Database Reference
In-Depth Information
Chapter 1
Getting Started
I spend a great deal of time working with Oracle technology. Often I'm called in to assist with diagnosing and
resolving performance issues. Many of the applications I've worked with have experienced problems in part due
to the developers (and to some degree database administrators) treating the database as if it was a black box. In
other words, the team hadn't spent any time becoming familiar with the database technology that was at the core
of their application. In this regard, a fundamental piece of advice I have is do not treat the database as a nebulous
piece of software to which you simply feed queries and receive results. The database is the most critical piece of
most applications. Trying to ignore its internal workings and database vendor-specific features results architectural
decisions from which high performance cannot be achieved.
Having said that, at the core of understanding how a database works is a solid comprehension of how its
transactional control mechanisms are implemented. The key to gaining maximum utility from an Oracle database is
based on understanding how Oracle concurrently manages transactions while simultaneously providing consistent
point-in-time results to queries. This knowledge forms the foundation from which you can make intelligent decisions
resulting in highly concurrent and well-performing applications.

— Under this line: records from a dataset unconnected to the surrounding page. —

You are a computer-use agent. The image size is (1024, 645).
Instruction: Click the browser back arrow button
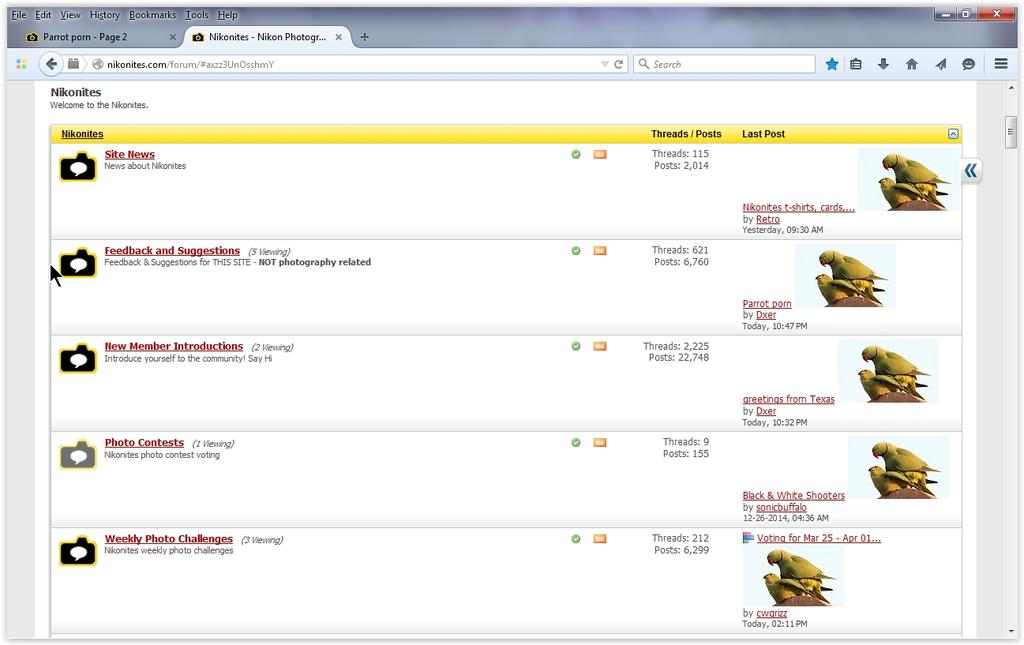tap(51, 64)
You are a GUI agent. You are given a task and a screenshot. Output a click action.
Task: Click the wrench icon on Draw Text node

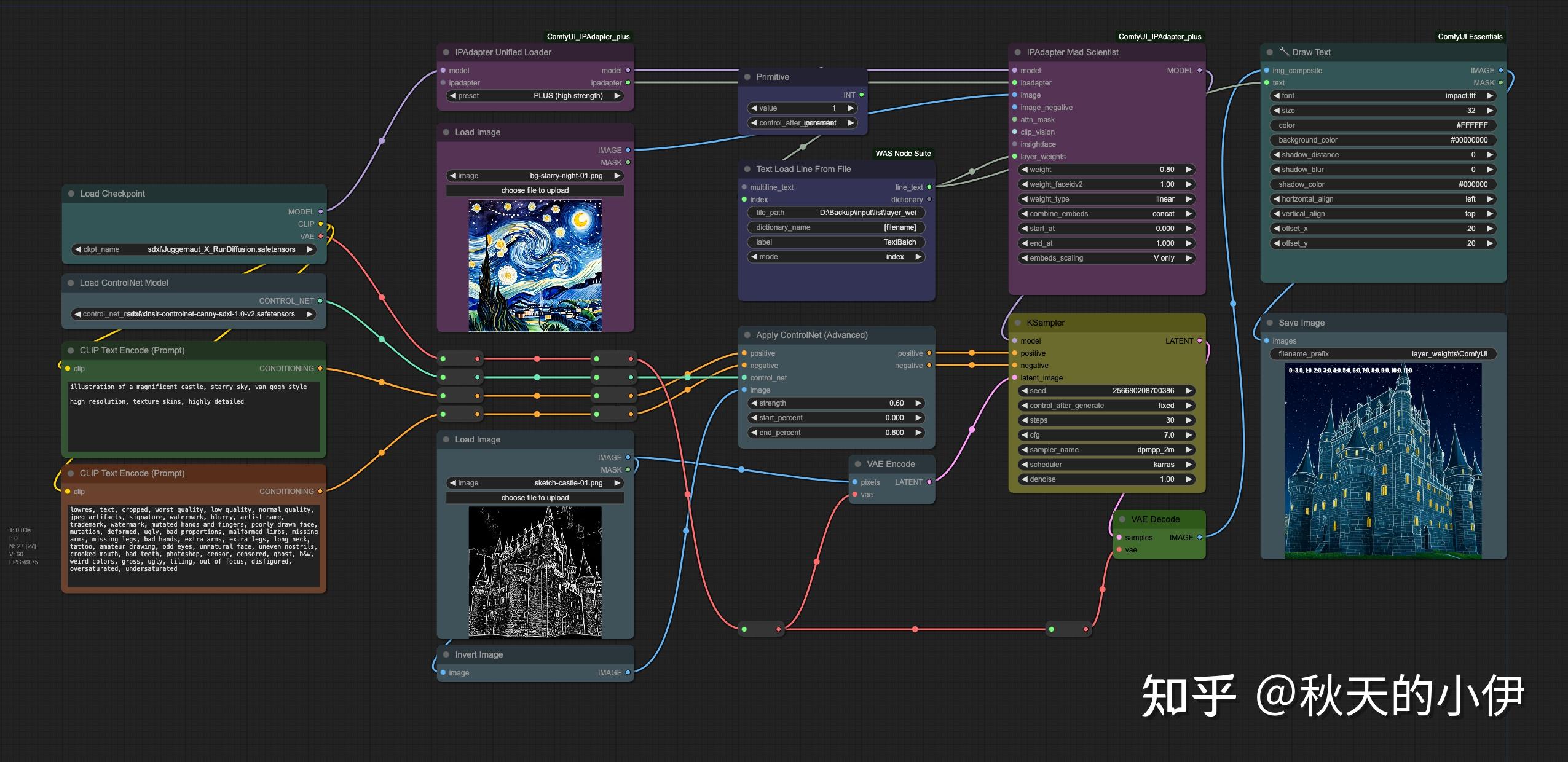[1284, 52]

Also important is that every database vendor
implements transaction and concurrency control features differently. If you don't recognize this, your database will
give “wrong” answers and you will have large contention issues, leading to poor performance and limited scalability.
Background
There are several topics underpinning how Oracle handles concurrent access to data. I've divided these into the
following categories: locking, concurrency control, multiversioning, transactions, and redo and undo. These features
are the focus of this topic. Since these concepts are all interrelated, it's difficult to pick which topic to discuss first.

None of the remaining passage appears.